Sweden’s government said it won’t criticize banks for ladling out bigger cash rewards to shareholders while warning the industry to gird for tighter rules that will limit the scope for future dividends.
Banks “must understand that we will increase our demands when it comes to capital going forward” and “take that into account when they make forecasts for dividends,” Financial Markets Minister Peter Norman said in an interview in Stockholm after a speech yesterday.
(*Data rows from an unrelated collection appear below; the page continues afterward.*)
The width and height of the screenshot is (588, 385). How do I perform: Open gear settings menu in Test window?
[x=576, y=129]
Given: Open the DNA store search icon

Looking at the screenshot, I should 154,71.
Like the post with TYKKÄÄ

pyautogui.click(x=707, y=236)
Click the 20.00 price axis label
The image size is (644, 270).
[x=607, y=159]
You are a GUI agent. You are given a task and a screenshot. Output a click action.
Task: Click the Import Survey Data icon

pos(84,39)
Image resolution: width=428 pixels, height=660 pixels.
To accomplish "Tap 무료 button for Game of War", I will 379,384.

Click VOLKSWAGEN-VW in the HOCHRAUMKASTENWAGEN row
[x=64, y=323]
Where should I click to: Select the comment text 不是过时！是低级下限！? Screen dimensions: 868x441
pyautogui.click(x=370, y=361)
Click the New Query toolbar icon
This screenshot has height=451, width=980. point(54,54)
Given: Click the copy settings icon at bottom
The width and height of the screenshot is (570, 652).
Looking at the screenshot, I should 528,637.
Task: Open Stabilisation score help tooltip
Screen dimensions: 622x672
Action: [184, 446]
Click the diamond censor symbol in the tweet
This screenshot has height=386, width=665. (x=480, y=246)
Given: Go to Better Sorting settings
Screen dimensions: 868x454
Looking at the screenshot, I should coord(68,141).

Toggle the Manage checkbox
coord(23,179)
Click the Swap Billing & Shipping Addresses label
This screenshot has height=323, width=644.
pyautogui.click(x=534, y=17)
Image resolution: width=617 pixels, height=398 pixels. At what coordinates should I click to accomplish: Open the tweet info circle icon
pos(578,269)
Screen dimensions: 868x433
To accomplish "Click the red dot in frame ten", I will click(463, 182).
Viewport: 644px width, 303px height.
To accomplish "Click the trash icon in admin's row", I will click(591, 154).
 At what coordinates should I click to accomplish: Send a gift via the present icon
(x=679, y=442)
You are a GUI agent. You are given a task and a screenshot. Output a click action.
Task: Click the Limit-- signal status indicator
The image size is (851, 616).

It’s “the shareholders’ privilege to decide how big dividends they want to pay,” he said.
The comments follow a plan by Nordea Bank AB (NDA), the Nordic region’s biggest lender, to almost double its dividend target and raise payouts by a third from the level paid for 2013. Doing so would match the 75 percent ratio at Swedbank AB, which is the Nordic region’s best-paying lender. Nordea Chairman Bjoern Wahlroos said in an April 7 interview dividends need to rise to prevent the bank sitting on too much capital.
Sweden’s government has railed against banks, whose assets at home and abroad are equivalent to four times the nation’s gross domestic product, for exposing the economy to risk. The industry’s size means banks need to meet stricter capital requirements than those set elsewhere, Finance Minister Anders Borg argues.
It’s “key that they cut their risk exposure and are careful and raise their capital,” Borg said yesterday.
Borg as recently as February criticized bank plans to raise dividends, arguing such a move would erode buffers he says are needed to protect taxpayers. Sweden’s four largest banks earlier this year proposed paying 66 percent of profits on average for 2013, which shareholders approved last month.
“It’s a bit surprising that one chooses to go with larger dividends in a situation where we clearly have signaled that the banks need to have large core capital,” Borg said on Feb. 6. “We clearly will have to look over how to tighten our regulations to make them take their responsibilities with greater seriousness.”
Borg again warned banks on March 19 that banks face higher capital requirements as the government lays out a “road map” this spring. The country will continue to tighten bank rules over several years, Borg said. As long as banks claim they have enough capital, the government will keep raising requirements, he said.
Sweden’s largest banks already exceed a 12 percent core Tier 1 ratio of risk-weighted assets set for 2015, and argue they should be free to use excess capital to reward owners.
Nordea’s core Tier 1 ratio rose to 14.9 percent at the end of last year, excluding so-called transition rules. Swedbank AB (SWEDA)’s common equity Tier 1 ratio reached 18.3 percent under Basel III rules, while Svenska Handelsbanken AB (SHBA)’s was 18.9 percent. SEB had a common equity Tier 1 ratio of 15 percent.
Nordea paid out 56 percent of profit to its owners this year and has said it will raise its dividend payout target this year from a goal of distributing more than 40 percent of profit.
The 56 percent of profit Nordea delivered shareholders for 2013 “will not be sufficient to prevent an excessive increase in core Tier 1 capital,” Wahlroos said. Referring to the three-quarters of profit that Swedbank returned to its owners, Wahlroos said that “in the long term, it certainly now seems that we will be pushing towards those kinds of numbers.”